Publisher's note: Normally, the cars you read about here at MikeHagertyCars.com are loaned to us by the press fleets of the various manufacturers for several days. Seven is typical. Occasionally, we'll get a longer period of time, and sometimes it'll only be three or four days. Our "30 Minutes With" series features cars we spent half an hour driving during the just-concluded Western Automotive Journalists Media Day in Half Moon Bay, California.
Needless to say, these are quick drives and brief impressions that we hope to be able to flesh out with a full review of the vehicle at some point in the near future.
Media Days is a driving program, with journalists taking cars from the staging area at our host hotel, the Aristocrat, down Highway 1 to Highway 84, onto Stage Road (named for the former stagecoach stop still---but barely---standing on the corner), past the historic (since 1889), socially-aware and only-in-Northern-California funky San Gregorio General Store, through some marvelous twists and turns that lead back to Highway 1 and ultimately back to the hotel.
At the hotel, support teams from Page One Automotive and DriveShop sanitize the vehicles as they return while journalists choose their next vehicle from a total of 27 cars, trucks and SUVs provided by their manufacturers. This goes on for eight hours on day one, minus a 90-minute lunch break, and for three hours on day two. For me, that was enough time to drive 11 vehicles that I hadn't driven yet.
My fifth drive on day one was in the 2021 Toyota Mirai Limited. I have only driven a Mirai once before---at the 2017 WAJ Media Day in Monterey. The previous-generation Mirai was, to be charitable, a bizarre-looking beast. Imagine the current-generation Prius exposed to radiation, with a Prius-style interior.

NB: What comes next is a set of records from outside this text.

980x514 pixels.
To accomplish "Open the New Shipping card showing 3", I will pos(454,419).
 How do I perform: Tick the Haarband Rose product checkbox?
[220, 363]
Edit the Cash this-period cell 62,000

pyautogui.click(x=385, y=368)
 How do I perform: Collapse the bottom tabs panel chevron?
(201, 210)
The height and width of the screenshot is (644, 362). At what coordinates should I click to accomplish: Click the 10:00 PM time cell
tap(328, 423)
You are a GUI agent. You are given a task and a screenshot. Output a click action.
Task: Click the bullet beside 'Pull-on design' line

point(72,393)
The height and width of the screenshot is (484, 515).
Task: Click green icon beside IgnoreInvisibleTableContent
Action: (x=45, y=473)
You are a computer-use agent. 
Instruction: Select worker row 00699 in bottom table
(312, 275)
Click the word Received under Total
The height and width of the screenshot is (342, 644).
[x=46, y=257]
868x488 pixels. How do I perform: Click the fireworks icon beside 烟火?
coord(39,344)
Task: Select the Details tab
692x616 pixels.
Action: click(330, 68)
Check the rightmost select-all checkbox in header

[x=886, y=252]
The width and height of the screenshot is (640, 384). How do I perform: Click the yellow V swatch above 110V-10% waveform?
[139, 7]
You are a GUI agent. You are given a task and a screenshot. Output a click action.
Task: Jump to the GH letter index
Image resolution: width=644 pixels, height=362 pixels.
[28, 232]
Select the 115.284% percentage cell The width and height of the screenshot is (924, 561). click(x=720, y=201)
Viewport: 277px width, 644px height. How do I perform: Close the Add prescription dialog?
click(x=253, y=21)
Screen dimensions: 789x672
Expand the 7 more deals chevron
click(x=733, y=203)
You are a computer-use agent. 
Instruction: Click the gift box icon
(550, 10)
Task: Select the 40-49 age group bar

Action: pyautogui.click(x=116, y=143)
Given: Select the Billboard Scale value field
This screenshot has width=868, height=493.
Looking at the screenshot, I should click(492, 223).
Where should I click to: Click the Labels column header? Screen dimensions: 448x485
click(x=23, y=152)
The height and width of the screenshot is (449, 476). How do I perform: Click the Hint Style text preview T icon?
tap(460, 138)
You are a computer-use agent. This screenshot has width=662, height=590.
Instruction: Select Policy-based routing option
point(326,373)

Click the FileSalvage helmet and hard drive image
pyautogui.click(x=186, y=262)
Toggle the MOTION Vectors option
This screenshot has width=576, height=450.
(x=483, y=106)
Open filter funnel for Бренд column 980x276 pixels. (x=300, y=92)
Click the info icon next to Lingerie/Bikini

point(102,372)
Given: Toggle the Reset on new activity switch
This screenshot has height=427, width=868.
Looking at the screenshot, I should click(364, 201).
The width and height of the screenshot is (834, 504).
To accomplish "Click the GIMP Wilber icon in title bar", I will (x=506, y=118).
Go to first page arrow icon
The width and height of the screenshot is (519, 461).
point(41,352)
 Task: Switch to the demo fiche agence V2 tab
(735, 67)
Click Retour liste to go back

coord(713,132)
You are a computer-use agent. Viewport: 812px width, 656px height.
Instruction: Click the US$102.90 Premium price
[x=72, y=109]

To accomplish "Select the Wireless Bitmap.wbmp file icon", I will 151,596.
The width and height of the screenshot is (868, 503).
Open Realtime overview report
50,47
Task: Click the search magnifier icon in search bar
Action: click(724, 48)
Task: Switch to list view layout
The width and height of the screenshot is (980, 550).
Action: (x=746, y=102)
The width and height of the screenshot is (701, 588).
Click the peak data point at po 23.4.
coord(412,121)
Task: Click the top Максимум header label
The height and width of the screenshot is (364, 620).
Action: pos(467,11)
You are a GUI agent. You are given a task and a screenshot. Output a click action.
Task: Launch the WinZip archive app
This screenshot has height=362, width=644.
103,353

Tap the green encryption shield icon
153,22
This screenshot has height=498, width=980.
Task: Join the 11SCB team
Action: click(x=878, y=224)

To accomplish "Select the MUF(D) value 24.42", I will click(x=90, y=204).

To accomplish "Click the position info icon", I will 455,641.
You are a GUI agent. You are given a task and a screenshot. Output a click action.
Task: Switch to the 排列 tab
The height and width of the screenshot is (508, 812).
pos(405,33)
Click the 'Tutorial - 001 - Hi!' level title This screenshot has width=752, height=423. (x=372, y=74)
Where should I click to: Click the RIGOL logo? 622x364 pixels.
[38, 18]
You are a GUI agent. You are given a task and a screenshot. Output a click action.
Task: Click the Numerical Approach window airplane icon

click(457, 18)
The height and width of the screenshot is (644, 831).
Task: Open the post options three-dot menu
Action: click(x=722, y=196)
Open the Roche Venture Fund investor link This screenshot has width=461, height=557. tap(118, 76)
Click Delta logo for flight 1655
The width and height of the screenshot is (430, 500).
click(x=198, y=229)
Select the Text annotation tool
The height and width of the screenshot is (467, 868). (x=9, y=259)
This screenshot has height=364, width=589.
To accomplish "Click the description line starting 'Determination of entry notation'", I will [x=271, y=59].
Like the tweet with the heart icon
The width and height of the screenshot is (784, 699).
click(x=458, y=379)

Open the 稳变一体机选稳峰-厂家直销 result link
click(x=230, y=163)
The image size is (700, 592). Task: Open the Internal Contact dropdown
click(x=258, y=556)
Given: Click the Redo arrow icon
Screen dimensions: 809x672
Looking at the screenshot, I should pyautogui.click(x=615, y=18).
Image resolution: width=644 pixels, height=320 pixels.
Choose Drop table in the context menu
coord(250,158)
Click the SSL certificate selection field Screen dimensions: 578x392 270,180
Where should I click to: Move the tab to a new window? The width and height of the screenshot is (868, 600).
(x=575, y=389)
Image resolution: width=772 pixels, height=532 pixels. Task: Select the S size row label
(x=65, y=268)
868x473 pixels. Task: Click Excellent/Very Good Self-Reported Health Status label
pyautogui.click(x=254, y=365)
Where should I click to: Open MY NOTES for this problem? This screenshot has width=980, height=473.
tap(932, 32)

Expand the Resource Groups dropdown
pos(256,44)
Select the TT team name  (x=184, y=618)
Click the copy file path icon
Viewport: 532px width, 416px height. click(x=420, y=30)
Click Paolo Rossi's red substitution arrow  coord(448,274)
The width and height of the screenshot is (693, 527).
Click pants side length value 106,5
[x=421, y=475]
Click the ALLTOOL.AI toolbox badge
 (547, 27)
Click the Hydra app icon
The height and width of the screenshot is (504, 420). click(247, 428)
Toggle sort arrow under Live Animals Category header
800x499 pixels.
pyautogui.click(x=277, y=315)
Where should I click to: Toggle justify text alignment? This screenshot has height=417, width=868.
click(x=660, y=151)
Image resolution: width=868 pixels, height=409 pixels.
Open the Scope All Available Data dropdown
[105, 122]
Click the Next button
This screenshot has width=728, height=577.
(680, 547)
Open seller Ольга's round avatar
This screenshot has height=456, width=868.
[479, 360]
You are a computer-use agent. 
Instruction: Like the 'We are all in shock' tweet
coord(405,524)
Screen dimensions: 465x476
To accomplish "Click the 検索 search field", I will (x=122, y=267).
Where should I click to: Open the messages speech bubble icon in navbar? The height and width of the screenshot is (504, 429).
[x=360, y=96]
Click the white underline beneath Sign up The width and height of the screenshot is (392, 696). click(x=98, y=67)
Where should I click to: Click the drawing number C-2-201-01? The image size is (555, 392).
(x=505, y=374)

The new 2021 Toyota Mirai looks like a Lexus. It's smooth and sleek.
"Mirai" is Japanese for "future", and Toyota's vision of the future has been hydrogen fuel cells. They are so invested in it, financially and emotionally, that they, the company that popularized the hybrid, have pretty much let the entire electric vehicle revolution pass them by.
Toyota is not alone among people and companies who believe fuel-cell is the better answer. It's a pretty simple and linear progression from internal combustion gasoline engines. Replace the gasoline with liquid hydrogen, mix the air from airflow and the hydrogen to create a chemical reaction that generates electricity, use that electricity to power the vehicle and replace the harmful emissions coming out of the tailpipe with water vapor. Bonus: No end-of-life recycling issues for massive battery packs powering an ever-greater number of EVs.
Toyota even gives buyers $15,000 or six years' worth of free liquid hydrogen fillups ($15,000 or three years for leases). And the Mirai is capable of some impressive fuel economy---the XLE model has an EPA estimate of 76 miles per gallon city/71 highway and the Limited 67 and 64, using the EPA's MPGe system of equating fuel cell-electric vehicles to gasoline standards.
The trouble is that you can build factories to make and recycle batteries. You have to re-do a ton of infrastructure to have liquid hydrogen at every---or even more than a few---gasoline stations all over the country. And thus far, that hasn't happened. The Mirai is only available in California, where there are 45 stations selling liquid hydrogen. Forty-five. In a state with forty million people. Which severely limits the Mirai's potential. Even if everyone in the state with an EV wanted to trade it for a Mirai tomorrow, the infrastructure isn't there to make that work.
And that's a shame, because the 2021 Toyota Mirai is a pretty desirable car. It's got slick looks, an interior that fits with the exterior styling and impeccable road manners. All of which is essential to the Mirai attaining whatever benchmark of success is possible, because it does not come cheap. The Mirai XLE starts at $49,500 and the Limited, which I drove, begins at $66,000.
The good news is that extra-cost options didn't push that price tag much higher. The Supersonic Red paint was $425 and the 20-inch Super Chrome ally wheels added $1,100.
So, with $995 delivery processing and handling fee, the as-tested price of the 2021 Toyota Mirai Limited is $68,540.
Yes, that is a lot of money for a Toyota sedan. But tax credits ease a lot of that bite. The feds will let you deduct $8,000 and California $4,500. So $12,500 comes off the ultimate bottom line of a Mirai purchase, meaning this particular car's real cost is $56,040. Factor in $15,000 of free hydrogen fill-ups over the course of six years and we're in loaded Camry territory. And the Mirai is a lot nicer than a loaded Camry.
Of course, 30 minutes and 20 miles aren't adequate for learning what the Mirai is like in day-to-day life, so we've booked a week in one. Expect a review here in mid-September.